(Exercise material)

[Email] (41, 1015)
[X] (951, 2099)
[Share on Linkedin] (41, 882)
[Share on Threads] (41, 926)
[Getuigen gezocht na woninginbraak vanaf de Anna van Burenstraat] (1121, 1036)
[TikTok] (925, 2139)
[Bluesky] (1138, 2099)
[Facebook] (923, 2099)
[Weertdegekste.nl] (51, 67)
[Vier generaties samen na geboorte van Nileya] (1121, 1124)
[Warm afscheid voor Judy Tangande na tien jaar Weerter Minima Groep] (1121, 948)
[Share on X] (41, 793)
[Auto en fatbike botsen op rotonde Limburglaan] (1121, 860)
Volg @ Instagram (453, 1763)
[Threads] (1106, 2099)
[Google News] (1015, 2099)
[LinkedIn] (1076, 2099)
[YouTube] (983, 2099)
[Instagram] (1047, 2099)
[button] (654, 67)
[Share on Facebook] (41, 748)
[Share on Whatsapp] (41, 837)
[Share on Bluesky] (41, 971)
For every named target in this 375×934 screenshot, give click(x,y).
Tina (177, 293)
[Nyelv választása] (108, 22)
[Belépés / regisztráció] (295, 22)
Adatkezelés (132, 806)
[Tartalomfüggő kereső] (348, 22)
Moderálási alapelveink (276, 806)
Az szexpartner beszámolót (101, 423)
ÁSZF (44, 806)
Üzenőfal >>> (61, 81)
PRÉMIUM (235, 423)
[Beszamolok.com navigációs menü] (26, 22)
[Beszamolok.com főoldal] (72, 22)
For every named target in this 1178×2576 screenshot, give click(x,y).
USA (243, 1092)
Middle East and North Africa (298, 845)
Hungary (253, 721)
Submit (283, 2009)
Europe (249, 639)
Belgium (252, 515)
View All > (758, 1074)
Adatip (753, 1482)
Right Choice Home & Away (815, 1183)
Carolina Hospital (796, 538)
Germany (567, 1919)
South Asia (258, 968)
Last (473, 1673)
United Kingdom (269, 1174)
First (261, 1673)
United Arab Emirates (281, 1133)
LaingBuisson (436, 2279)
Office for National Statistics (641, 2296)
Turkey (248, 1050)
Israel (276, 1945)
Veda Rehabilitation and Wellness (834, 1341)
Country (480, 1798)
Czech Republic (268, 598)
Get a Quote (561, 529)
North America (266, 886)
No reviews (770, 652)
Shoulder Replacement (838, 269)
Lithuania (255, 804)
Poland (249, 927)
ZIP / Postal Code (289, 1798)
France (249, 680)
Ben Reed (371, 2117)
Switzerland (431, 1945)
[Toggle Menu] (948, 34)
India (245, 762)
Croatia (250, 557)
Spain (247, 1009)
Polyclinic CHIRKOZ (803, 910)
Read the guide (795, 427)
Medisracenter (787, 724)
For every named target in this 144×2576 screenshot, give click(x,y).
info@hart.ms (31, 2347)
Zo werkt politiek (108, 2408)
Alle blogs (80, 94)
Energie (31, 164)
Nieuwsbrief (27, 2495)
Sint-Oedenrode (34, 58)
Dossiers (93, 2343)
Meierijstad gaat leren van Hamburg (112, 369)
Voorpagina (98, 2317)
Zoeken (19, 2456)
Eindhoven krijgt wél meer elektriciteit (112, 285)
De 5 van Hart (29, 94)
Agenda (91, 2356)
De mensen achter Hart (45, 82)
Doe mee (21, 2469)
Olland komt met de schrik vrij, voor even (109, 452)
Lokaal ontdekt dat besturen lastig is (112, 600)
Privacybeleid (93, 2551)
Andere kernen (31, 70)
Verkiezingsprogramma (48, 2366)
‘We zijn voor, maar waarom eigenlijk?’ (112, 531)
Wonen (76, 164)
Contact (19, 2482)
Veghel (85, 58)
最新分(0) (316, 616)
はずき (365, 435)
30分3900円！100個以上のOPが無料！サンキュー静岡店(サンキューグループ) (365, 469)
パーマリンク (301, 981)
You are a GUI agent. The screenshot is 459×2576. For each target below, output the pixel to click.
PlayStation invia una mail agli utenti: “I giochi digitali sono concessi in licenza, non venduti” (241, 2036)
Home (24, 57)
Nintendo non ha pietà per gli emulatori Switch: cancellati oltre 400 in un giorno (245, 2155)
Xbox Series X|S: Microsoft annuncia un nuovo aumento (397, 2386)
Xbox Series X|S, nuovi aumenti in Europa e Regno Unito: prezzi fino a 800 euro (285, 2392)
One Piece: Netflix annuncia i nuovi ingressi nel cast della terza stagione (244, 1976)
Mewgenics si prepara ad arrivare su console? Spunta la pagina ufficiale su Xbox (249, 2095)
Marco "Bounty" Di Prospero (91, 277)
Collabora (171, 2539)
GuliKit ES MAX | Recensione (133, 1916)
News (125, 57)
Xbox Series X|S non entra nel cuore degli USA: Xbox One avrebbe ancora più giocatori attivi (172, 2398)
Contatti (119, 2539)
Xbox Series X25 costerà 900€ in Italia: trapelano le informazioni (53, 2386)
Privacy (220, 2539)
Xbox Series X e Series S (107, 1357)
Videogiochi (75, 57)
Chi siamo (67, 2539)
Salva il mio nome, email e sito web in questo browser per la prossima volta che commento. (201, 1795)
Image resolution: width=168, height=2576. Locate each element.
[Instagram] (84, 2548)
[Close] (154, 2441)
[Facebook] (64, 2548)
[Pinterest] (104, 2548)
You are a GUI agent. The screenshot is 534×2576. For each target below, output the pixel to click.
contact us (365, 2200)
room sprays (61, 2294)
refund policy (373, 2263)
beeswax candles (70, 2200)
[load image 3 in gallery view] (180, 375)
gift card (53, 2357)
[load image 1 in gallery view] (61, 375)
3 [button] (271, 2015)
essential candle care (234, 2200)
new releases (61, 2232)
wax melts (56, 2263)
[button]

(End Exercise material)

▶ What the exercise asks
Go through the lines above and tally those with the string "United". The total is all that is needed.

▶ Your solution
2